Trade Finance and Payment Methods

  1. Cash in Advance [kash in uh-dvans]: A payment method in which the buyer makes full payment to the seller before the goods are shipped or delivered, providing the seller with reduced financial risk.
  2. Documentary Collection [dok-yuh-men-tuh-ree kuh-lek-shuhn]: A payment method in which the exporter’s bank collects payment from the importer’s bank on behalf of the exporter, releasing the shipping documents to the importer upon payment or acceptance of a draft.
  3. Open Account [oh-puhn uh-kount]: A payment method in which the exporter ships goods to the importer before receiving payment, relying on the importer’s promise to pay within an agreed-upon period, often used in established and trusted business relationships.

Global Market Research

  1. Demographics [dee-muh-graf-iks]: Statistical data about the characteristics of a population, such as age, gender, income, education, and ethnicity, used to identify target markets and understand consumer behavior.
  2. Market Entry Barrier [mahr-kit en-tree bar-ee-er]: Factors or conditions that make it difficult for new companies to enter a particular market or industry, such as high capital requirements, strong brand loyalty, or strict regulations.
  3. Primary Research [prahy-muh-ree ri-surch]: Research conducted firsthand by collecting new data directly from respondents or participants, such as through surveys, interviews, or observations, to gather specific and current market insights.

International Business Expansion

  1. Franchising [fran-chahy-zing]: A business model in which a company (franchisor) grants the rights to another party (franchisee) to operate under its established brand, business systems, and processes in exchange for fees or royalties.
  2. Joint Venture [joint ven-cher]: A business arrangement in which two or more companies form a separate legal entity to pursue a specific project or business activity together, sharing risks, resources, and profits.
  3. Merger and Acquisition (M&A) [mur-jer and uh-kwuh-zish-uhn]: The consolidation of two or more companies through a merger or the acquisition of one company by another, often aimed at achieving synergies, expanding market presence, or diversifying operations.

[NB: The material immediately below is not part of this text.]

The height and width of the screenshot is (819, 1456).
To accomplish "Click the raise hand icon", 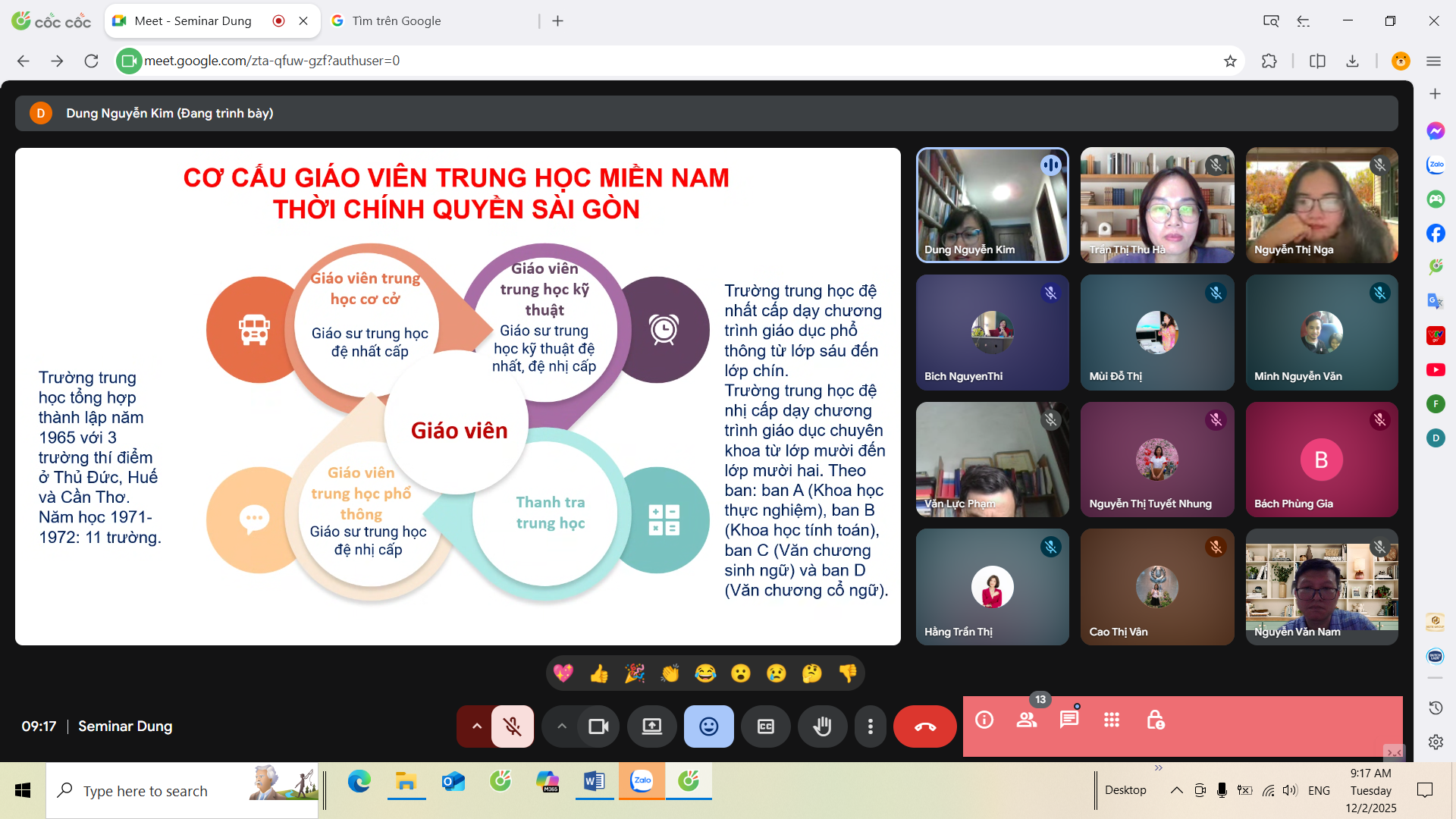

International Market Analysis

Learn the methodologies and tools used to analyze international markets, including market research, data analysis, market segmentation, and market trend identification.

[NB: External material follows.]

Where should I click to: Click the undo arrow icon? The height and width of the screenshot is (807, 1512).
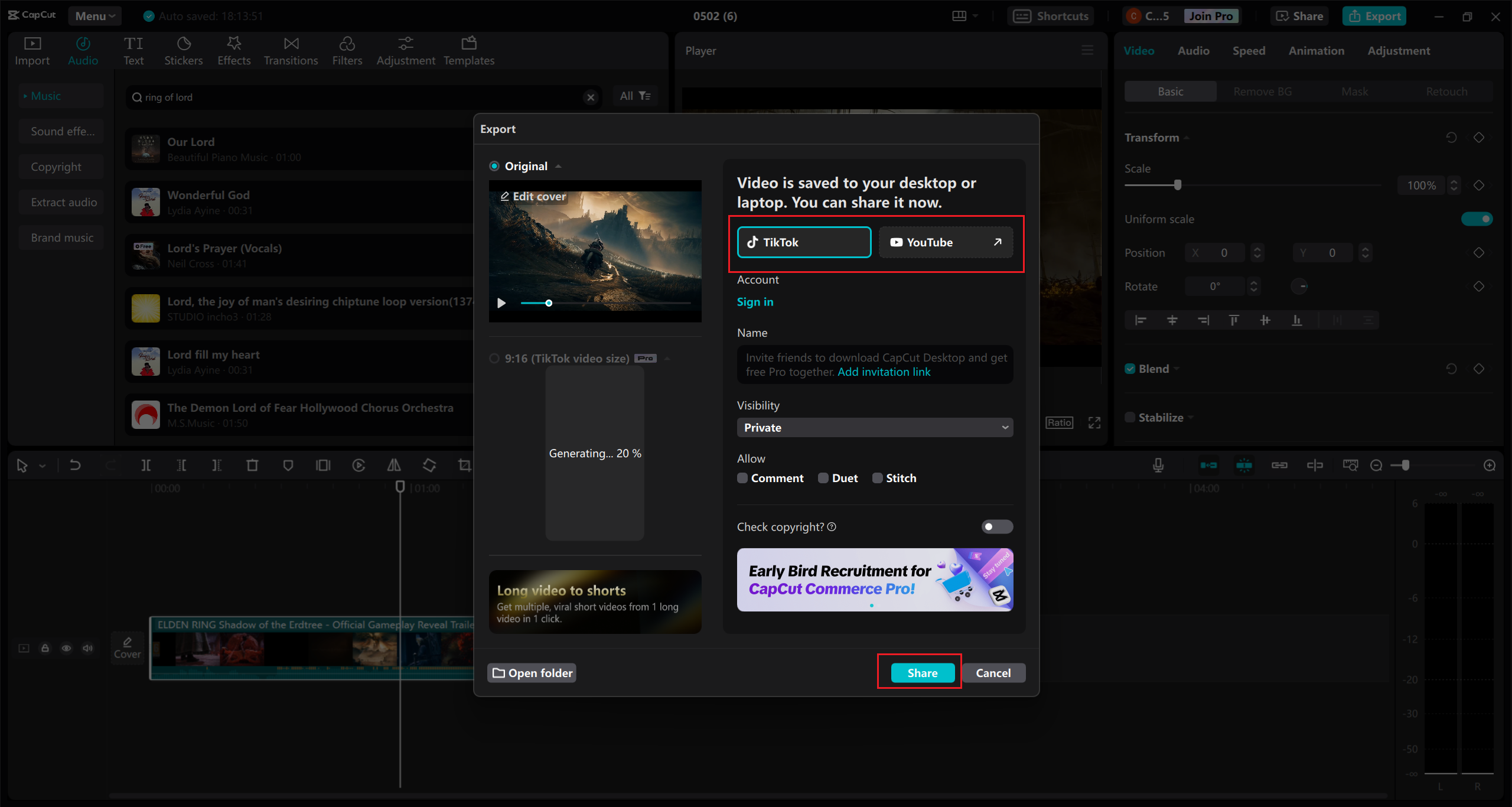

  1. Competitive Analysis [kuhm-pet-i-tiv uh-nal-uh-sis]: The process of assessing and evaluating the strengths and weaknesses of competitors in a market, including their strategies, products, pricing, and market share, to identify opportunities and threats.
  2. Market Segmentation [mahr-kit seg-muhn-tey-shuhn]: The process of dividing a market into distinct and homogeneous groups of consumers with similar characteristics, needs, or buying behaviors, to better target marketing efforts and tailor offerings.
  3. SWOT Analysis [swot uh-nal-uh-sis]: An analysis technique that examines the internal strengths and weaknesses of a company, as well as the external opportunities and threats in the market, to evaluate its competitive position and develop strategies.

Definitions and pronunciations are for informational purposes only and may slightly for different contexts or regions.